You can claim the exclusion if, during the five-year period
ending on the date of sale, you have:
The two years of ownership and use during the five-year period
don't have to be continuous. You meet the tests if you can
show that you owned and lived in the property as your main
home for either 24 full months or 730 days during the five-year
period. Short temporary absences, such as vacations, are counted
as periods of use, even if you rent out the property during
that time.
Ownership and Use Tests Met at Different
Times. You can meet the ownership and use tests during
different two-year periods. However, you must meet both tests
during the five-year period ending on the date of the sale.

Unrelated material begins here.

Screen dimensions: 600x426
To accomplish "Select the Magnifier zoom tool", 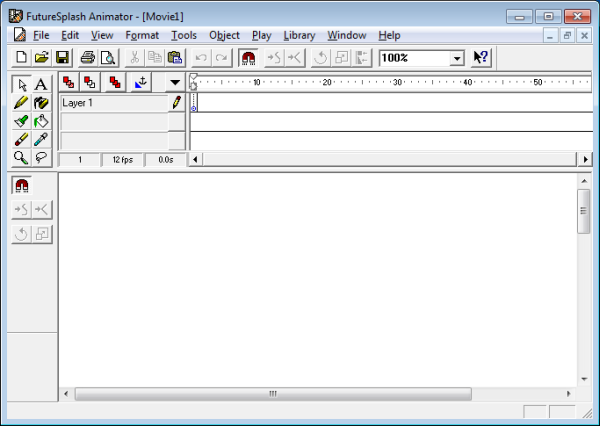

Special Situations. There are a
number of special situations that may result in exceptions
to the general rules. For instance, there is an exception
to the 2-out-of-5-year use test if you become physically or
mentally unable to care for yourself at any time during the
five-year period. You qualify for this exception to the use
test if, during the five-year period before the sale of your
home:
- You become physically or mentally unable to care for yourself,
and
- You owned and lived in your home as a main home for a
total of at least one year.
Under this exception, you are considered to live in your
home during any time that you live in a licensed facility
such as a nursing home.
Caution: There are other special rules and complexities
involved with the exclusion, making it all the more important
to consult with your tax advisor before entering into a sale
transaction.
More than One Home Sold During the Two-Year
Period
You cannot exclude gain on the sale of your home if, during
the two-year period ending on the date of the sale, you sold
another home at a gain and are excluding all or part of that
gain. However, you can claim a reduced exclusion if you sold
the home due to a change in health or place of employment.
Business Use
You cannot exclude the part of your gain that is equal to
any depreciation taken for the business use of your home after
May 6, 1997.
Further, you get a reduced exclusion if you use you home
for business or rental purposes. The reduction applies to
that part of the dwelling that fails to meet the two-year
used-as-the-main-home test.
Where No,or Partial, Exclusion
Gain that doesn't qualify for exclusion-including gain in
excess of the exclusion amount, is capital gain. This,with
some exceptions, is true of gain allocable to business use.